Using advanced computational algorithms and laboratory techniques, the researchers have deciphered the structural flexibilities of the C-terminal region.
Researchers from IIT Mandi, using spectroscopy and simulation methods, unraveled the molecular structure of a functional protein region of the COVID-19 virus. The team has established the structure of one section of an important spike protein responsible for the virus’s infectivity.
The unique and pioneering observations have been recently published in the journal Virology. The research was led by Dr. Rajanish Giri, Associate Professor, School of Basic Sciences, IIT Mandi, and co-authored by his Ph.D. scholars, Mr. Prateek Kumar, Ms. Taniya Bhardwaj, and Dr. Neha Garg, Assistant Professor at Banaras Hindu University.
The SARS Coronavirus 2, the cause of the ongoing COVID-19 pandemic, is so-called because of the spikes on its surface that give it the appearance of a crown (or corona). The proteins that make up the spikes are responsible for the penetration of these viruses into the host cells of the infected lifeform.
Rajanish Giri, Associate Professor, School of Basic Sciences, IIT Mandi, said, “Our team has deciphered the shape of the endodomain of spike protein, in isolation, as a reductionist approach. We found that there is no order or structure, and this is an intrinsically disordered region. The endodomain is an important part of spike protein as it contains transporting signals that help in movement of protein inside host cells and thus play a crucial role in infection.”

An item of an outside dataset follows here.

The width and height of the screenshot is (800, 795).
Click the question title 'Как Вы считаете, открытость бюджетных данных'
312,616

Further, Dr. Rajanish Giri, mentioned, “Due to absence of specific order or structure, this is the part of Dark Proteome of the virus. It also suggests that endodomain can adopt a fully disordered or partially disordered structure under different conditions. For studying the SARS-CoV-2 spike endodomain, we have used advanced computational algorithms and laboratory techniques. We have also proved, what have only remained speculations so far, the structural flexibilities of the C-terminal region or endodomain.”
Given the importance of the spike protein in the virus’ infectivity, considerable research work is being carried out all over the world on characterizing their molecular structure. It is now known that the spike protein comprises a section that is outside the main virus body (the extravirion) known as ectodomain; a section that crosses the viral membrane (transmembrane); and a section that is inside the viral structure (the intravirion), known as endodomain.

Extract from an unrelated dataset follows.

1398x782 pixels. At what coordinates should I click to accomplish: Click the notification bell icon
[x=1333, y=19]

Most studies only focus on the extravirion, and there is much less information available on the transmembrane and intravirion parts of the spike protein. Dr. Giri’s research team has used CD spectroscopy and molecular dynamics simulations to investigate the shape or conformation of the spike glycoprotein’s intravirion region, also known as the C-terminal region or endodomain.

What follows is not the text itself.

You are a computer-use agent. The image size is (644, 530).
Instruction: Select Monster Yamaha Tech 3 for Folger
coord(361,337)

“Our findings provide direction to the scientific community for the exploration of drugs that can target this region of the spike protein, keeping in mind, its structural flexibility,” says Mr. Prateek Kumar, Ph.D. scholar, IIT Mandi. He further posits that the structural malleability of this region can help identify many new targets inside the host cell, which, in turn, could help in understanding the basic science of COVID-19 and other coronavirus infections.
The researchers have validated the simulation results with experimental studies and have shown that the structure of the intravirion region of the spike protein i.e. endodomain is an intrinsically disordered region in isolation. Also, solvent dependent studies suggest the conformational or shape-changing capabilities of this endodomain.